We first confirmed in 2D cultures the ability of the reporter to specifically label cells in hypoxia. In 3D cultures of H1299-UnaG spheroids, UnaG-positive cells are located in the central part of the spheroids, and do not proliferate in untreated spheroids. Irradiation of H1299-UnaG spheroids leads to a significant enrichment of UnaG-positive cells, indicating that the hypoxic cells are the main surviving population that drives spheroid regrowth. Upon IR they retain the integrity of the inner spheroid core while increased cell death is observed in the UnaG-negative cells. The surviving UnaG-positive cells despite being reoxygenated remain arrested for a prolonged period before they start to proliferate and give rise to regrowing spheroids.

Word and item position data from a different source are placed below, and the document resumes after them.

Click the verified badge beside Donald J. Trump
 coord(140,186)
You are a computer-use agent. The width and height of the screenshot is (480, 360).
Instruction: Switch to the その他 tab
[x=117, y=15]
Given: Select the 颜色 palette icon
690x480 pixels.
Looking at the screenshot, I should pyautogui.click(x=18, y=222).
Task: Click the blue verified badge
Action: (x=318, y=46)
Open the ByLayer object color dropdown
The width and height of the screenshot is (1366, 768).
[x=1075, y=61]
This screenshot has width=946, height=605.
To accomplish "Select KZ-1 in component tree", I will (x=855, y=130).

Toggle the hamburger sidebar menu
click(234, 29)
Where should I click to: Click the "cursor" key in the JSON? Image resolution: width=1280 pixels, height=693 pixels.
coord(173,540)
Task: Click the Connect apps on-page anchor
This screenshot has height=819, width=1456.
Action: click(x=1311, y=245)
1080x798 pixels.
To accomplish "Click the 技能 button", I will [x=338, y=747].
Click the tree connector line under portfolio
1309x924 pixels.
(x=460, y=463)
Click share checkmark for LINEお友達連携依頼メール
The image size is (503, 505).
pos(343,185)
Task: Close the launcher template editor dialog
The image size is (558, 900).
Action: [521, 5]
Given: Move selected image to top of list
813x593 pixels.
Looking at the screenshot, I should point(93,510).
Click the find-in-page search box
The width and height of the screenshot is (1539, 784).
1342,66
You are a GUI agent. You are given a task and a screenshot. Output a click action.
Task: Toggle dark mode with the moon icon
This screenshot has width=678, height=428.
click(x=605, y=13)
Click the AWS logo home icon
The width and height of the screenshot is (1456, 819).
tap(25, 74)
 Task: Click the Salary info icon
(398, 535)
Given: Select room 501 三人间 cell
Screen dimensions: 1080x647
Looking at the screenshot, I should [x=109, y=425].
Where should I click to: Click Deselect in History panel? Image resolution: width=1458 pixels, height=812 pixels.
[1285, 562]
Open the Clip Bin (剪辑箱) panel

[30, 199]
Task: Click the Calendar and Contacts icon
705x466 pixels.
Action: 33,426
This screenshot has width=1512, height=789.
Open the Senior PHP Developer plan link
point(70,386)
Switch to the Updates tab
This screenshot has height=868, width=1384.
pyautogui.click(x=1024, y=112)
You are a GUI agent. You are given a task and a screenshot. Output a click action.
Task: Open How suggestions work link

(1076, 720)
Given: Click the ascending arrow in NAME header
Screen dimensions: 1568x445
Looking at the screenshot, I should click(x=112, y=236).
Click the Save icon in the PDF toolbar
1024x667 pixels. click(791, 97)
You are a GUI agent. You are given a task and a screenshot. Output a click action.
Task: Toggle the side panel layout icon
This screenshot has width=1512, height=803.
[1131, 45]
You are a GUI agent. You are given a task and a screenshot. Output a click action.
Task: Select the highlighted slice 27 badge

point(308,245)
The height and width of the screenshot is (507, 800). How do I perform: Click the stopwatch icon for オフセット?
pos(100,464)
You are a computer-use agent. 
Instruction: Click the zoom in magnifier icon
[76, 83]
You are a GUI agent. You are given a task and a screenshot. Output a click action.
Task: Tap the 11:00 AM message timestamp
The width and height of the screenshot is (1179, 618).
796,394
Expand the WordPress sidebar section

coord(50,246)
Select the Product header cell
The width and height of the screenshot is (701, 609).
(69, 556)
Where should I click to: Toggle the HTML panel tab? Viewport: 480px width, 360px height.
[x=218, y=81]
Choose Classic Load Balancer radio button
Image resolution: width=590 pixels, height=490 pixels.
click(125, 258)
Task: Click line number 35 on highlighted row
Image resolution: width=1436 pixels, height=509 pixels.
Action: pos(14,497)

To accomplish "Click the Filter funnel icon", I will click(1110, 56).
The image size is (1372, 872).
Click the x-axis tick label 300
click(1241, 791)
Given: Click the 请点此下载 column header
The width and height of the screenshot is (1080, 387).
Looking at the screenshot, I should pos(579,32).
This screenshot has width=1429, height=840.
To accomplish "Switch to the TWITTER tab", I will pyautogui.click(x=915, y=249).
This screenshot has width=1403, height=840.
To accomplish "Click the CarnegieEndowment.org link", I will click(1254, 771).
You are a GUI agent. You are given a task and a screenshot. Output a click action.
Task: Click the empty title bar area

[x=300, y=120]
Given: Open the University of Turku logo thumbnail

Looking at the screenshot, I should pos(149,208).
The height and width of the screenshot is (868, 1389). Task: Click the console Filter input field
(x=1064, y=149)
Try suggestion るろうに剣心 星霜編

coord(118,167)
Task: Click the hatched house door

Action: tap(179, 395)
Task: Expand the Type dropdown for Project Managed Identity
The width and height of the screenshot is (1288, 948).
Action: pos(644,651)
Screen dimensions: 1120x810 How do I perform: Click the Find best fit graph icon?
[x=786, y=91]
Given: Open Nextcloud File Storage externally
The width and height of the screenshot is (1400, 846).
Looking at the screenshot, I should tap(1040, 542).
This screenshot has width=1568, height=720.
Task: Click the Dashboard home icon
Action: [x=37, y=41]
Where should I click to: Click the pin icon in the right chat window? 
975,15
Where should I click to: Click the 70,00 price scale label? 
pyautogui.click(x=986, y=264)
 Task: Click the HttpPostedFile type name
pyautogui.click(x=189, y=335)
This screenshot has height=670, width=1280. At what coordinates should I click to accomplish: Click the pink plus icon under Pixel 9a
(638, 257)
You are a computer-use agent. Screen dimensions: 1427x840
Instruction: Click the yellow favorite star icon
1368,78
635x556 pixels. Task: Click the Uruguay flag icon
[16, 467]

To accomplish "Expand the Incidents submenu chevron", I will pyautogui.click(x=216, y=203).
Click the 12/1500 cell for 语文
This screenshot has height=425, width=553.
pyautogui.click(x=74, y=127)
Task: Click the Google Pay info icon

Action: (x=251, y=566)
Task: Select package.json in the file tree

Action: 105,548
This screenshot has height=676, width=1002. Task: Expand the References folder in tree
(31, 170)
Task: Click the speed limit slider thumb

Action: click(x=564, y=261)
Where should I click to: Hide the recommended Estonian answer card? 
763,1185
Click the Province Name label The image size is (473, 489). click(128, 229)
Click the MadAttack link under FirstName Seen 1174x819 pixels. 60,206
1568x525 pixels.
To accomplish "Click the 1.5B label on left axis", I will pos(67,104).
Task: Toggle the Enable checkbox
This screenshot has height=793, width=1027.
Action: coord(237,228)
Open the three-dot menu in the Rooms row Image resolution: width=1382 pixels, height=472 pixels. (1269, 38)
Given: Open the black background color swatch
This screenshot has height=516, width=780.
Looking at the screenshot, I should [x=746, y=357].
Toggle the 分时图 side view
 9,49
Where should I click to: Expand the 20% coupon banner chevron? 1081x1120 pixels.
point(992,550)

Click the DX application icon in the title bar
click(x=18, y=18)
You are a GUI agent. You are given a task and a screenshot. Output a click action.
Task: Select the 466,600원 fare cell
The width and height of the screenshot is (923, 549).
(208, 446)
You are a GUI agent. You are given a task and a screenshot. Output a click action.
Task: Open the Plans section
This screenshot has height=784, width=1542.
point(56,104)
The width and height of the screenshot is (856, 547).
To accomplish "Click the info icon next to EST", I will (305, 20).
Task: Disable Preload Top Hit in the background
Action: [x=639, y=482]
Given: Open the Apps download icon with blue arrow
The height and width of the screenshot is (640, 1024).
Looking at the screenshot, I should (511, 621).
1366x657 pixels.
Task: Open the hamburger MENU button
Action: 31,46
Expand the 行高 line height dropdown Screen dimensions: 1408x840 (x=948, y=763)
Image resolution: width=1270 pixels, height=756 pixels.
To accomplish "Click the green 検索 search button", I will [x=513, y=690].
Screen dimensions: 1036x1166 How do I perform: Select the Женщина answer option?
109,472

Lastly, we generated H1299-UnaG xenograft tumors and found that UnaG-positive-cells coincide with pimonidazole-positive tumour areas and show absence of active cell cycle marker Ki-67 in untreated tumours. Upon IR, regrowing tumours show significantly higher percentage of UnaG-positive cells which are almost exclusively Ki67-positive compared to untreated controls revealed with cell-by-cell analysis of whole tumour cross-sections.


Conclusion

Collectively, our data demonstrate the feasibility to track individual tumour cells that were hypoxic at the time of irradiation and provide proof that the hypoxic tumour cells drive tumour relapse after irradiation.